Exercise requirements:
a - In which studio was the album in the album entry recorded?
b - Please print the stretch of the album entry from "Studio album by Selma" through "Sound in 1998.".
c - Summarize the album entry in two sentences.

Studio album by Selma Bajrami
- Released: 1998
- Recorded: 1997–98 Studio Time, Belgrade;
- Genre: Folk
- Label: Nimfa Sound
- Producer: Milić Vukašinović; Siniša Radović; Mirko Pavić (executive producer);

Selma Bajrami chronology
|  | Kad suza ne bude... (When There Are No More Tears...) (1998) | Ljubav si ubio gade (1999) |

= Kad suza ne bude... =

Kad suza ne bude... (When There Are No More Tears...) is the debut studio album by Bosnian pop-folk singer Selma Bajrami. It was released through the production company Nimfa Sound in 1998.

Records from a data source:
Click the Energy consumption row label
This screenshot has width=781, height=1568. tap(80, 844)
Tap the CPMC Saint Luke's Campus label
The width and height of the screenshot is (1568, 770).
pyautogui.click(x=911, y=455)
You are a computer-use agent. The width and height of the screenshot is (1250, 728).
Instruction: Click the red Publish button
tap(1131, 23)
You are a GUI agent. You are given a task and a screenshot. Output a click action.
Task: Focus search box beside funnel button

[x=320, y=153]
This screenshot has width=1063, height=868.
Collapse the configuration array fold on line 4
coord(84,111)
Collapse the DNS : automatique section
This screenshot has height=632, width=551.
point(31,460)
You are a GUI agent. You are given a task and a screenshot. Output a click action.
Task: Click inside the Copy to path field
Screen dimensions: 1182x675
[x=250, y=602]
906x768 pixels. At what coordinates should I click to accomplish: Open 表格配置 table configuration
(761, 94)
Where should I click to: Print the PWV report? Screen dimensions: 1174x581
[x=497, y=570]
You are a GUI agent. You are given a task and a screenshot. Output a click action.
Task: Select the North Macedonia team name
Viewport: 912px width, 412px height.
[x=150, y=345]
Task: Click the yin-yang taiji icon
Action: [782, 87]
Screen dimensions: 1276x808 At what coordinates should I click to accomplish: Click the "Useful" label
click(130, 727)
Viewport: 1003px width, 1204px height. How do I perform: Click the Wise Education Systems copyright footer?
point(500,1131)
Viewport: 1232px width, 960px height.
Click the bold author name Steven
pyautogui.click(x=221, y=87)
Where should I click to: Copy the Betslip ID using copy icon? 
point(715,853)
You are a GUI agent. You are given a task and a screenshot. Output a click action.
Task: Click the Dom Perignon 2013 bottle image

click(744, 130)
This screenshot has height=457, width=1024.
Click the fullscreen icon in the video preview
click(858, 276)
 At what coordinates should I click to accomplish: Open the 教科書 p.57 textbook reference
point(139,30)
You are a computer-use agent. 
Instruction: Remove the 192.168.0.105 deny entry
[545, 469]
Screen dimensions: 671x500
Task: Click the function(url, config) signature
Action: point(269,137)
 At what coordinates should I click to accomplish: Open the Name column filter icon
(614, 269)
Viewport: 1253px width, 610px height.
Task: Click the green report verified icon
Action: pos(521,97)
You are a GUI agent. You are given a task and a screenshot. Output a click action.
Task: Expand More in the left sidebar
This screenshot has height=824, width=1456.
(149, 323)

Answers by task:
a - Studio Time, Belgrade

b -
Studio album by Selma Bajrami
- Released: 1998
- Recorded: 1997–98 Studio Time, Belgrade;
- Genre: Folk
- Label: Nimfa Sound
- Producer: Milić Vukašinović; Siniša Radović; Mirko Pavić (executive producer);

Selma Bajrami chronology
|  | Kad suza ne bude... (When There Are No More Tears...) (1998) | Ljubav si ubio gade (1999) |

= Kad suza ne bude... =

Kad suza ne bude... (When There Are No More Tears...) is the debut studio album by Bosnian pop-folk singer Selma Bajrami. It was released through the production company Nimfa Sound in 1998.

c - Kad suza ne bude... (When There Are No More Tears...) is the debut studio album by Bosnian pop-folk singer Selma Bajrami, released through Nimfa Sound in 1998. It was recorded in 1997–98 at Studio Time in Belgrade and produced by Milić Vukašinović and Siniša Radović, with Mirko Pavić as executive producer.